*EXERCISE OBJECTIVE:* Can you copy out every line of the listing below, character for character?
┄┄┄┄┄┄┄┄┄┄┄┄┄┄┄┄┄┄┄┄
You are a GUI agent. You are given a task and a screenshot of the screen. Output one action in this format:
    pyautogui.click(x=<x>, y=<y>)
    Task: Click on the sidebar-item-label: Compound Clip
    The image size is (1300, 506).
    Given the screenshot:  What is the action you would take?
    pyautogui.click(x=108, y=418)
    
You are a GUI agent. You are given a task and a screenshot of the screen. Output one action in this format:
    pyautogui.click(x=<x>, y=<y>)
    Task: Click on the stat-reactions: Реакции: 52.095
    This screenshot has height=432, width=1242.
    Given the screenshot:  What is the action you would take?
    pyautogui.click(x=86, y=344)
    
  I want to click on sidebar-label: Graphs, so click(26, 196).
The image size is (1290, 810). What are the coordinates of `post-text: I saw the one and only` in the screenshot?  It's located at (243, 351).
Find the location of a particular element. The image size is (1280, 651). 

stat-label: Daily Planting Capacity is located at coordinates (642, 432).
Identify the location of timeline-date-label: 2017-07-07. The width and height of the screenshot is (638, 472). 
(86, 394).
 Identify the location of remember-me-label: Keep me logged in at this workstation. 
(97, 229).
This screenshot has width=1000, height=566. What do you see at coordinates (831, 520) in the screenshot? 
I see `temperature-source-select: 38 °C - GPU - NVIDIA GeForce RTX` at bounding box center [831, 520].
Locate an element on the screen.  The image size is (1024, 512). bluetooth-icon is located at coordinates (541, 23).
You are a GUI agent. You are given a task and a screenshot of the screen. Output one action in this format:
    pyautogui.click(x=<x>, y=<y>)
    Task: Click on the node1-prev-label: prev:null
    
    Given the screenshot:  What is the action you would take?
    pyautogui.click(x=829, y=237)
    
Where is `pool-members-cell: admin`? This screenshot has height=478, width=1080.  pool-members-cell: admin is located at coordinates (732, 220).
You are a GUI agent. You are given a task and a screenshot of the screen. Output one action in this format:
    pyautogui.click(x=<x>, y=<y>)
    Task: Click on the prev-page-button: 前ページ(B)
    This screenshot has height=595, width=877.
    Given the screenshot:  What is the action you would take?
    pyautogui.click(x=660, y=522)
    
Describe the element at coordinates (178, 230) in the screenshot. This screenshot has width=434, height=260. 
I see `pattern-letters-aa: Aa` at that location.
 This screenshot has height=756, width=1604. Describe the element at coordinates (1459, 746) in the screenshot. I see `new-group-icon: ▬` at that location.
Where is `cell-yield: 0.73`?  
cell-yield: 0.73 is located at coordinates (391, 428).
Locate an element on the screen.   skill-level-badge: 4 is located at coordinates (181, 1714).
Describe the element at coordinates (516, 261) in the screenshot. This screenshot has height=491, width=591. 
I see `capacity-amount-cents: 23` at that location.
┄┄┄┄┄┄┄┄┄┄┄┄┄┄┄┄┄┄┄┄
*SOLVED EXERCISE:*
You are a GUI agent. You are given a task and a screenshot of the screen. Output one action in this format:
    pyautogui.click(x=<x>, y=<y>)
    Task: Click on the sidebar-item-label: Compound Clip
    The image size is (1300, 506).
    Given the screenshot:  What is the action you would take?
    pyautogui.click(x=108, y=418)
    
You are a GUI agent. You are given a task and a screenshot of the screen. Output one action in this format:
    pyautogui.click(x=<x>, y=<y>)
    Task: Click on the stat-reactions: Реакции: 52.095
    This screenshot has height=432, width=1242.
    Given the screenshot:  What is the action you would take?
    pyautogui.click(x=86, y=344)
    
  I want to click on sidebar-label: Graphs, so click(26, 196).
The image size is (1290, 810). What are the coordinates of `post-text: I saw the one and only` in the screenshot?  It's located at (243, 351).
Find the location of a particular element. The image size is (1280, 651). 

stat-label: Daily Planting Capacity is located at coordinates (642, 432).
Identify the location of timeline-date-label: 2017-07-07. The width and height of the screenshot is (638, 472). 
(86, 394).
 Identify the location of remember-me-label: Keep me logged in at this workstation. 
(97, 229).
This screenshot has width=1000, height=566. What do you see at coordinates (831, 520) in the screenshot? 
I see `temperature-source-select: 38 °C - GPU - NVIDIA GeForce RTX` at bounding box center [831, 520].
Locate an element on the screen.  The image size is (1024, 512). bluetooth-icon is located at coordinates (541, 23).
You are a GUI agent. You are given a task and a screenshot of the screen. Output one action in this format:
    pyautogui.click(x=<x>, y=<y>)
    Task: Click on the node1-prev-label: prev:null
    
    Given the screenshot:  What is the action you would take?
    pyautogui.click(x=829, y=237)
    
Where is `pool-members-cell: admin`? This screenshot has height=478, width=1080.  pool-members-cell: admin is located at coordinates (732, 220).
You are a GUI agent. You are given a task and a screenshot of the screen. Output one action in this format:
    pyautogui.click(x=<x>, y=<y>)
    Task: Click on the prev-page-button: 前ページ(B)
    This screenshot has height=595, width=877.
    Given the screenshot:  What is the action you would take?
    pyautogui.click(x=660, y=522)
    
Describe the element at coordinates (178, 230) in the screenshot. This screenshot has width=434, height=260. 
I see `pattern-letters-aa: Aa` at that location.
 This screenshot has height=756, width=1604. Describe the element at coordinates (1459, 746) in the screenshot. I see `new-group-icon: ▬` at that location.
Where is `cell-yield: 0.73`?  
cell-yield: 0.73 is located at coordinates (391, 428).
Locate an element on the screen.   skill-level-badge: 4 is located at coordinates (181, 1714).
Describe the element at coordinates (516, 261) in the screenshot. This screenshot has height=491, width=591. 
I see `capacity-amount-cents: 23` at that location.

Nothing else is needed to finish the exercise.